- [Task directions]
Can you repeat every one of the rows below, word for word and unchanged?

*** Records for the task ***

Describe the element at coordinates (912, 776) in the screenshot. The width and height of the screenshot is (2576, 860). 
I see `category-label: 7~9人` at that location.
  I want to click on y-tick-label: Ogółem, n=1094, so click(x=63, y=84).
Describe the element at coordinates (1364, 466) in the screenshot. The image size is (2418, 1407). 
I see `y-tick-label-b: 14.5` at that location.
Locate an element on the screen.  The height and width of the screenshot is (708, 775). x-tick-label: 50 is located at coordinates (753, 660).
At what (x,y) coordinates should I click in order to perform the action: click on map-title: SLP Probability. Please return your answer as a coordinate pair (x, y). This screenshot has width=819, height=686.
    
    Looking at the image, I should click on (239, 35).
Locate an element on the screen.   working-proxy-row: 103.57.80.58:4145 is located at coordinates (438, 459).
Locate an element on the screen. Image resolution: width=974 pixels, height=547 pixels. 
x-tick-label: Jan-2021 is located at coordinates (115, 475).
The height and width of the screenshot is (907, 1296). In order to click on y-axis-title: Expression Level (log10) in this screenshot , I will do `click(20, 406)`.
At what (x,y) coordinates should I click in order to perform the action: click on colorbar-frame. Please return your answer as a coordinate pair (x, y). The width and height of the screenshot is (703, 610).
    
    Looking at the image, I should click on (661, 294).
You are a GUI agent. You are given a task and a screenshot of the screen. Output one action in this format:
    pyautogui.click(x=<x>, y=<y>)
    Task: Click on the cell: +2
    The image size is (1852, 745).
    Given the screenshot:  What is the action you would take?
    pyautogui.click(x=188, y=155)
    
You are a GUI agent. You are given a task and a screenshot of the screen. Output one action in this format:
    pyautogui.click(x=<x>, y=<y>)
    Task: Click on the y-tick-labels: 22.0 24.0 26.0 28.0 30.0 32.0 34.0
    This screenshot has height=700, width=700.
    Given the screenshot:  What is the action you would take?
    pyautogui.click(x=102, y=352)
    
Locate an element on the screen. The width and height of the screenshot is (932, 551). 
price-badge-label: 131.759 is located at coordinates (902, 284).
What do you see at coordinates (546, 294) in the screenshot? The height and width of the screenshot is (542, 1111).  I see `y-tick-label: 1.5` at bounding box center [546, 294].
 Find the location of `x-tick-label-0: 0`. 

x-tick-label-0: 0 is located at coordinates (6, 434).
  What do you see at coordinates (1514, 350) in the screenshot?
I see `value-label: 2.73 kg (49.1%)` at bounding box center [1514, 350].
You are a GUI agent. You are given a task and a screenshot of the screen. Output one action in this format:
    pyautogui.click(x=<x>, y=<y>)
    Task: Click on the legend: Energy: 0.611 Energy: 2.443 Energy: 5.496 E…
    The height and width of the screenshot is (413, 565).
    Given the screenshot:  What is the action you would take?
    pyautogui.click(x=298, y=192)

***

- [Exercise response]
Describe the element at coordinates (912, 776) in the screenshot. The width and height of the screenshot is (2576, 860). 
I see `category-label: 7~9人` at that location.
  I want to click on y-tick-label: Ogółem, n=1094, so click(x=63, y=84).
Describe the element at coordinates (1364, 466) in the screenshot. The image size is (2418, 1407). 
I see `y-tick-label-b: 14.5` at that location.
Locate an element on the screen.  The height and width of the screenshot is (708, 775). x-tick-label: 50 is located at coordinates (753, 660).
At what (x,y) coordinates should I click in order to perform the action: click on map-title: SLP Probability. Please return your answer as a coordinate pair (x, y). This screenshot has width=819, height=686.
    
    Looking at the image, I should click on (239, 35).
Locate an element on the screen.   working-proxy-row: 103.57.80.58:4145 is located at coordinates (438, 459).
Locate an element on the screen. Image resolution: width=974 pixels, height=547 pixels. 
x-tick-label: Jan-2021 is located at coordinates (115, 475).
The height and width of the screenshot is (907, 1296). In order to click on y-axis-title: Expression Level (log10) in this screenshot , I will do `click(20, 406)`.
At what (x,y) coordinates should I click in order to perform the action: click on colorbar-frame. Please return your answer as a coordinate pair (x, y). The width and height of the screenshot is (703, 610).
    
    Looking at the image, I should click on (661, 294).
You are a GUI agent. You are given a task and a screenshot of the screen. Output one action in this format:
    pyautogui.click(x=<x>, y=<y>)
    Task: Click on the cell: +2
    The image size is (1852, 745).
    Given the screenshot:  What is the action you would take?
    pyautogui.click(x=188, y=155)
    
You are a GUI agent. You are given a task and a screenshot of the screen. Output one action in this format:
    pyautogui.click(x=<x>, y=<y>)
    Task: Click on the y-tick-labels: 22.0 24.0 26.0 28.0 30.0 32.0 34.0
    This screenshot has height=700, width=700.
    Given the screenshot:  What is the action you would take?
    pyautogui.click(x=102, y=352)
    
Locate an element on the screen. The width and height of the screenshot is (932, 551). 
price-badge-label: 131.759 is located at coordinates (902, 284).
What do you see at coordinates (546, 294) in the screenshot? The height and width of the screenshot is (542, 1111).  I see `y-tick-label: 1.5` at bounding box center [546, 294].
 Find the location of `x-tick-label-0: 0`. 

x-tick-label-0: 0 is located at coordinates (6, 434).
  What do you see at coordinates (1514, 350) in the screenshot?
I see `value-label: 2.73 kg (49.1%)` at bounding box center [1514, 350].
You are a GUI agent. You are given a task and a screenshot of the screen. Output one action in this format:
    pyautogui.click(x=<x>, y=<y>)
    Task: Click on the legend: Energy: 0.611 Energy: 2.443 Energy: 5.496 E…
    The height and width of the screenshot is (413, 565).
    Given the screenshot:  What is the action you would take?
    pyautogui.click(x=298, y=192)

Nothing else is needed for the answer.